Pero existe un fenómeno crucial en el devenir de la Segunda República española que muy pocos conocen de verdad, y que resulta de capital importancia para explicar las turbias maniobras que en el año 2020 algunos están ensayando. Una de las causas esenciales -si no la fundamental- del fracaso de nuestro segundo intento republicano y del estallido de nuestra Guerra Civil fue la expresa voluntad, manifestada por todos los políticos del régimen, de excluir a los partidos monárquicos y a los de derechas de cualquier participación en el Gobierno.
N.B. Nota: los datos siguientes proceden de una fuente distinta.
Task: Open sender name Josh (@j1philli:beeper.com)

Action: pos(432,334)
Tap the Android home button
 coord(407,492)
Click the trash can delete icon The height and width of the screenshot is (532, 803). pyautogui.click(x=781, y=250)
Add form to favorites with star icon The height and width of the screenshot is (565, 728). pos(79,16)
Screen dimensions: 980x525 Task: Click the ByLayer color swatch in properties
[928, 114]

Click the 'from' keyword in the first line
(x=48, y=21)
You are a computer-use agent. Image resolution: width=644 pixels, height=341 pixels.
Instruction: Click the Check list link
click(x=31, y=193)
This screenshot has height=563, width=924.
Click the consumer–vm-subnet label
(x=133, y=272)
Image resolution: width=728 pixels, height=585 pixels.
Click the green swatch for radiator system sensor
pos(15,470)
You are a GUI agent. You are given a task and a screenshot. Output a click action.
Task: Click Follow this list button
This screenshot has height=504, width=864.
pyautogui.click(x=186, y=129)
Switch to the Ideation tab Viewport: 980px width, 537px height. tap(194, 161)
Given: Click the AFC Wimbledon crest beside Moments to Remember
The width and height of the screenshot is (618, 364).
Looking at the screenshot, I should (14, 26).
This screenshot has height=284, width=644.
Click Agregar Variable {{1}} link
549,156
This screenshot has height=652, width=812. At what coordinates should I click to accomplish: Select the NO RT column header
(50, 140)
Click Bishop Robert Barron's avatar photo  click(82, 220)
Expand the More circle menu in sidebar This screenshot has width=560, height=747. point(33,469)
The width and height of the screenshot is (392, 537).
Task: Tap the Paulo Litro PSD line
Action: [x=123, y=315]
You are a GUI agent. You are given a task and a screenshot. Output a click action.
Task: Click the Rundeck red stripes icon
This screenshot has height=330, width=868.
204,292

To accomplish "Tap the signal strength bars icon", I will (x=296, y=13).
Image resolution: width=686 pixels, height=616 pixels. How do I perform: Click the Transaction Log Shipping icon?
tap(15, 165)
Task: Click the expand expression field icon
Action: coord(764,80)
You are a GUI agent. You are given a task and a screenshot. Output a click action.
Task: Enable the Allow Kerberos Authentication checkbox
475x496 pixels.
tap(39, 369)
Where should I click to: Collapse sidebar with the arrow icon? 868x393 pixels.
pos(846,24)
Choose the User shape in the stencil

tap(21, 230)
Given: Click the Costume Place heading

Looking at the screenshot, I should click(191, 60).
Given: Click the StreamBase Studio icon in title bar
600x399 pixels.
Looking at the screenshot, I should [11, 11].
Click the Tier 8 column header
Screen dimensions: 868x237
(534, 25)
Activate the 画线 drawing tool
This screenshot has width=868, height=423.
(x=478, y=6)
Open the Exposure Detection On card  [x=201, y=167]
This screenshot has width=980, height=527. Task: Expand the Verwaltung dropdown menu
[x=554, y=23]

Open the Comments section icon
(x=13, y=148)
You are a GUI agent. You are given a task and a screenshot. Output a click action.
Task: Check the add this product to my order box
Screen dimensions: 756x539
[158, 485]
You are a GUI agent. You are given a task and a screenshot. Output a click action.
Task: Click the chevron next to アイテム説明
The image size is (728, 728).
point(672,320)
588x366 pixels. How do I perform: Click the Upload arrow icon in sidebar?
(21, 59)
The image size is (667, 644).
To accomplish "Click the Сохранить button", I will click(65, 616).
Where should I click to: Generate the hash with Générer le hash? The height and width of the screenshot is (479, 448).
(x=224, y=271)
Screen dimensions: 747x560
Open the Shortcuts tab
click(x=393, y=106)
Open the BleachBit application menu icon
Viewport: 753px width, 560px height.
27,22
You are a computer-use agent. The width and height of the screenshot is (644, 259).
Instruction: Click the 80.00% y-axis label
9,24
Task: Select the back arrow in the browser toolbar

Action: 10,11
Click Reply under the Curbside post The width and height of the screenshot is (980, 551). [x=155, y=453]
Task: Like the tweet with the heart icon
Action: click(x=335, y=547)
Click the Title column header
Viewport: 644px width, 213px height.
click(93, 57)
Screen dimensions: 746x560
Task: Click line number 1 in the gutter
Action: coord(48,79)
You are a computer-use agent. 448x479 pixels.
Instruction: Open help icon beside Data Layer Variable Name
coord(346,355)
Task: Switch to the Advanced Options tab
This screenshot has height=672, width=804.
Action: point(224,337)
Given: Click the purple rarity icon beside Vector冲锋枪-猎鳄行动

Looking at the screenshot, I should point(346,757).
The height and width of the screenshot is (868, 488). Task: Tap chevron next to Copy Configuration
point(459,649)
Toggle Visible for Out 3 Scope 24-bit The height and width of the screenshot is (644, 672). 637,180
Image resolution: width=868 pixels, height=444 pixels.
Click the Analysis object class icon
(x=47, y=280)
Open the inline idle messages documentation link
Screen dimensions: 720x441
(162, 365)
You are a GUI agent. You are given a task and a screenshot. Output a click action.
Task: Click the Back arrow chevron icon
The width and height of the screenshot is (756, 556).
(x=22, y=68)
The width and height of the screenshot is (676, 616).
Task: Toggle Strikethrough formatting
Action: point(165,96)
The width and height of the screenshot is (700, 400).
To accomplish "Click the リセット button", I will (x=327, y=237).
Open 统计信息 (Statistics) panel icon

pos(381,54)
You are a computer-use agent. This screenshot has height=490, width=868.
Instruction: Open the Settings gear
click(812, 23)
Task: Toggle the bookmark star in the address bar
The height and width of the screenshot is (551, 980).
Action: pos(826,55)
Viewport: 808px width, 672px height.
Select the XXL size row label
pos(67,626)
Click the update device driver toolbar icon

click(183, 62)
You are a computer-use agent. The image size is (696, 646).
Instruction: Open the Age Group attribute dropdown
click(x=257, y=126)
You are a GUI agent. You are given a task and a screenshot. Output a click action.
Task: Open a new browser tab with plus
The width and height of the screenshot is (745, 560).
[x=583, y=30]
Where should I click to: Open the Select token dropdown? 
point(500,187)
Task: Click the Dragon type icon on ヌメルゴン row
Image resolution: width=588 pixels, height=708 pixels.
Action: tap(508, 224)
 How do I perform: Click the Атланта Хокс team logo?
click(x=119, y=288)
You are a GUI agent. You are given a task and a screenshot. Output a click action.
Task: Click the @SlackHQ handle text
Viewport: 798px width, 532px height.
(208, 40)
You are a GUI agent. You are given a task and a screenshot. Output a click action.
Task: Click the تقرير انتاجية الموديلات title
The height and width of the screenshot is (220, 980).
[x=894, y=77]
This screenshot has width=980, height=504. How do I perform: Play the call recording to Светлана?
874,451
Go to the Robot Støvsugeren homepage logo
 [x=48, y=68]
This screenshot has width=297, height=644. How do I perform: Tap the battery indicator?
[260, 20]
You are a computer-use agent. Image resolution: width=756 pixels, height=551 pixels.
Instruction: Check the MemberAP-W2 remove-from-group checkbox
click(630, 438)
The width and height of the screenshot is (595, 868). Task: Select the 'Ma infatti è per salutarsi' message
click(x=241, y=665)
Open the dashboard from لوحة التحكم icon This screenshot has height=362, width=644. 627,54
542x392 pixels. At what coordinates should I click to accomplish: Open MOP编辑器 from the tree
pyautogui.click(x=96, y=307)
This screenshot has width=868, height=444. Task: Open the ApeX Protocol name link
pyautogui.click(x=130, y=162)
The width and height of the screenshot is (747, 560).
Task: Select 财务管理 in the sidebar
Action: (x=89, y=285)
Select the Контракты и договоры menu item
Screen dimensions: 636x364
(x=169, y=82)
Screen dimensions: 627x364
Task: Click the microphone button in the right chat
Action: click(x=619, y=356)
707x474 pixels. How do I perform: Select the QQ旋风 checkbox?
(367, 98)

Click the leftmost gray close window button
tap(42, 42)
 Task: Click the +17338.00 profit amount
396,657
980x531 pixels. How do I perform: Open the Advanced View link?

La frase «la república es sólo para los republicanos“ constituyó el lema inspirador de los grandes protagonistas del republicanismo español, desde Manuel Azaña para abajo, hasta el punto de que cuando el centro-derecha ganó las elecciones del 19 de noviembre de 1933 -primeras en las que la mujer ejerció el derecho al voto en España- los líderes de izquierdas presionaron al entonces Presidente de la República Niceto Alcalá Zamora para que las anulara y convocara otras elecciones o, en su defecto, no permitiera a la CEDA de José María Gil Robles formar Gobierno. Y así efectivamente sucedió, nombrándose Jefe del Gabinete al radical Alejandro Lerroux. En las elecciones de febrero de 1936, un conocido “pucherazo” evitó también el triunfo de la derecha, como han documentado abundantemente los historiadores Álvarez Tardío y Roberto Villa, dando lugar al malhadado Frente Popular. Todo eso hizo decir al gran hispanista Stanley Payne que “la Segunda República constituye un manual sobre los errores que no deben cometerse para consolidar una democracia”.
Con independencia de que la República pueda aparecer como un régimen más racional y moderno que una Monarquía hereditaria para la gobernabilidad de un país en el siglo XXI, lo cierto es que en España ese debate tiene trampa. La izquierda española nunca ha dejado de ver al régimen republicano como su cortijo particular, ese en el que nunca podrían gobernar sus rivales, cosa que no sucede en ninguna otra República del mundo. Por ello, dadas las características de nuestro país, una figura neutral, formada y no politizada como el actual Rey Felipe VI siempre dará mejor resultado.